Vu la complexité du projet, décider de construire le CHUM en PPP est une erreur magistrale, selon plusieurs intervenants questionnés par La Presse. «Ça n'a pas de bon sens. Le risque qui est transmis au privé est bien trop gros», confie notre source.

Pour M. Hamel, un autre argument allant contre le projet du CHUM en PPP est le manque d'adaptabilité du futur hôpital.

Le PPP du CHUM prévoit qu'un consortium privé emprunte de l'argent et construise l'hôpital. «Le consortium reste ensuite propriétaire pour 30 ans et le gouvernement paye un loyer sur cette durée», dit M. Aubry.

Durant cette période de location, le gouvernement aura beaucoup de peine à effectuer des améliorations dans le bâtiment. «On devra demander la permission au consortium. Le gouvernement sera dépendant et pourrait en payer le prix», dit M. Hamel.

«On aurait dû apprivoiser les PPP avec des projets plus petits», ajoute notre source.

Pour M. Hamel, «il n'est pas trop tard pour abandonner le mode de construction en PPP». «Le chantier serait déjà lancé si on était en mode conventionnel, dit-il. Et si on change d'idée, le CHUM sera construit plus vite que si on reste en PPP.»

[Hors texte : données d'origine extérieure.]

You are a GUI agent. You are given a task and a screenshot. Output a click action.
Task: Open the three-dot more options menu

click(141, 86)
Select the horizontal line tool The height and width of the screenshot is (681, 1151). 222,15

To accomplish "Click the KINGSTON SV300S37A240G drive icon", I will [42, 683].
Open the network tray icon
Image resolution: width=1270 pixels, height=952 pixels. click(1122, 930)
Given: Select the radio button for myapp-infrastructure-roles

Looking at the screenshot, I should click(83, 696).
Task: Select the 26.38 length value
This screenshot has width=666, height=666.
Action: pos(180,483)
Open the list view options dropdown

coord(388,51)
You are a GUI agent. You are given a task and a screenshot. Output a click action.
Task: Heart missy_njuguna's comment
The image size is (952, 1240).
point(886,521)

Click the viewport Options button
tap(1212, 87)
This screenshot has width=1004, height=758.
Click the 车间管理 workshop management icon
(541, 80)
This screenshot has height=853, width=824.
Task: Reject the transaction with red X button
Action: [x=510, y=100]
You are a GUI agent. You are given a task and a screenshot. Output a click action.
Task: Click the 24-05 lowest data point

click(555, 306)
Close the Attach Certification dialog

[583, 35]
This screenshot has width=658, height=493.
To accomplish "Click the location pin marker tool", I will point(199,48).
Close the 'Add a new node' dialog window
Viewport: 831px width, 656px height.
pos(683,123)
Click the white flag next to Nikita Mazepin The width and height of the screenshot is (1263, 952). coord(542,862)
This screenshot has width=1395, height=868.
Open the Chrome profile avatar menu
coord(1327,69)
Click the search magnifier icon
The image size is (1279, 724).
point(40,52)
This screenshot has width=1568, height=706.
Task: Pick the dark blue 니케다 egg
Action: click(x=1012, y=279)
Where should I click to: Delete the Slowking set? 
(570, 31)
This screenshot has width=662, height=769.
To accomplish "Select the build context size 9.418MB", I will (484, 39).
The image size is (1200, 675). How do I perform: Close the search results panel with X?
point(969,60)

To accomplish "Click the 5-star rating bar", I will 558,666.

La grogne contre la construction du CHUM en PPP commence à voir le jour au Québec. La Dre Marie Goulet, du groupe Médecins québécois pour un régime public (MQRP), a annoncé à La Presse qu'une coalition formée de plusieurs syndicats et de groupes de pression tiendra une conférence de presse dimanche pour dénoncer le PPP du CHUM.